Sure, McCaw will be right in the thick of it, and Carter will land goals from all over the park. Those key factors are a given.

But it’s the explosiveness of Sonny Bill Williams in attack and defence that will send shivers up opposition spines, and he’s only been in the game for “10 minutes” since his controversial walk-out from the Bulldogs rugby league club in July 2008.

Didn’t that cause an all-time stink?

Traitor, defector, no loyalty, ban him from rugby league for life – just some of the ammunition fired at the big bloke. His name was mud.

The 13-man code stopped just short of wanting to hang Sonny Bill Williams at dawn. Toulon settled some of the dust by paying the Bulldogs around $500,000 to give Sonny Bill the right to play rugby, for the first time in his life – not as a second-rower, where he was a top quality Kiwi rugby league international, but as a rugby inside back.
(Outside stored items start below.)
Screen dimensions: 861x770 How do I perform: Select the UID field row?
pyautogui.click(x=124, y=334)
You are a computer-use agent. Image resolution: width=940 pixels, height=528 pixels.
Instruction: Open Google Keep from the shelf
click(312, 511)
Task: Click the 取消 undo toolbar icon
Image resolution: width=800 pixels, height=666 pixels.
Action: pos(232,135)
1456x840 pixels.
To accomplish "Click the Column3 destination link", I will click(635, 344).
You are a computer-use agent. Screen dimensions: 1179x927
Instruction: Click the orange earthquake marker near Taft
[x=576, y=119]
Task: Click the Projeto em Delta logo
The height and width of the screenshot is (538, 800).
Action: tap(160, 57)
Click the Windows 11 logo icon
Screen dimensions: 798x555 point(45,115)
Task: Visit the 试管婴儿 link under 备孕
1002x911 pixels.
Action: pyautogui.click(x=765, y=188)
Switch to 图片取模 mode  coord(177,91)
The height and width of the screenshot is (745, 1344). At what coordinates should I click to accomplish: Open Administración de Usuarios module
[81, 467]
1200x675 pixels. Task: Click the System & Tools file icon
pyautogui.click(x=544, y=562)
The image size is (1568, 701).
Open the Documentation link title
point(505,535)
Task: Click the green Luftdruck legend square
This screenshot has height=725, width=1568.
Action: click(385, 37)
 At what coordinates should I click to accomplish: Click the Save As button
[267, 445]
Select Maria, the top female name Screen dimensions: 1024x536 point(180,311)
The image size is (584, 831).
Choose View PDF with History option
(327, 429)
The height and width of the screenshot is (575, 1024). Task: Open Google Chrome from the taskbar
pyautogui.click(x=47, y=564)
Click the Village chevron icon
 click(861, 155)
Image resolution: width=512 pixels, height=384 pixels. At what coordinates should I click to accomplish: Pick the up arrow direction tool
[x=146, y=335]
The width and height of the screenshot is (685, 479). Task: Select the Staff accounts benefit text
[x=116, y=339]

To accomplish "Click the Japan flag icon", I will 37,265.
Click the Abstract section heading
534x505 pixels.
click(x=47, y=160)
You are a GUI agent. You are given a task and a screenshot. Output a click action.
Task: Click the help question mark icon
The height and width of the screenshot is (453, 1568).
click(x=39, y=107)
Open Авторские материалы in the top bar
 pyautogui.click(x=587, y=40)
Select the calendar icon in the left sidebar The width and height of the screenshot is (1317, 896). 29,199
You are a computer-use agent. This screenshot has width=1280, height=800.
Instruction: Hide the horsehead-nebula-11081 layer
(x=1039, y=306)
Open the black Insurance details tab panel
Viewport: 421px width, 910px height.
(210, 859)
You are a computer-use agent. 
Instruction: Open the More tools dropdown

Unheard of before or since.

Sure Craig Gower made the switch from Kangaroo hooker-halfback to Italian rugby fly-half, but that transition wasn’t nearly as dramatic as Gower was always around the set piece and ruck areas in both codes.

But Sonny Bill Williams took to rugby like a duck to water.

He’s a natural, using all his massive 192cm (6 foot 4), 108kg frame to destruction levels reminiscent of Jonah Lomu at his best on the wing.

There’s a lot of powerhouse Lomu in Sonny Bill Williams’ rugby, but there’s also Mark Ella’s hands, Reg Gasnier’s sidestep, Roy Prosser’s ability to rip possession off an opponent, and Artie Beetson’s extraordinary knack of off-loading under intense pressure.

That all adds up to one helluva footballer, and add the defensive hits of a Simon Poidevin, Kevin Ryan, or a David Gillespie, and that’s a mighty handful for anyone directly marking him. Or for anyone else finding himself in the unenviable position of having to halt this runaway train.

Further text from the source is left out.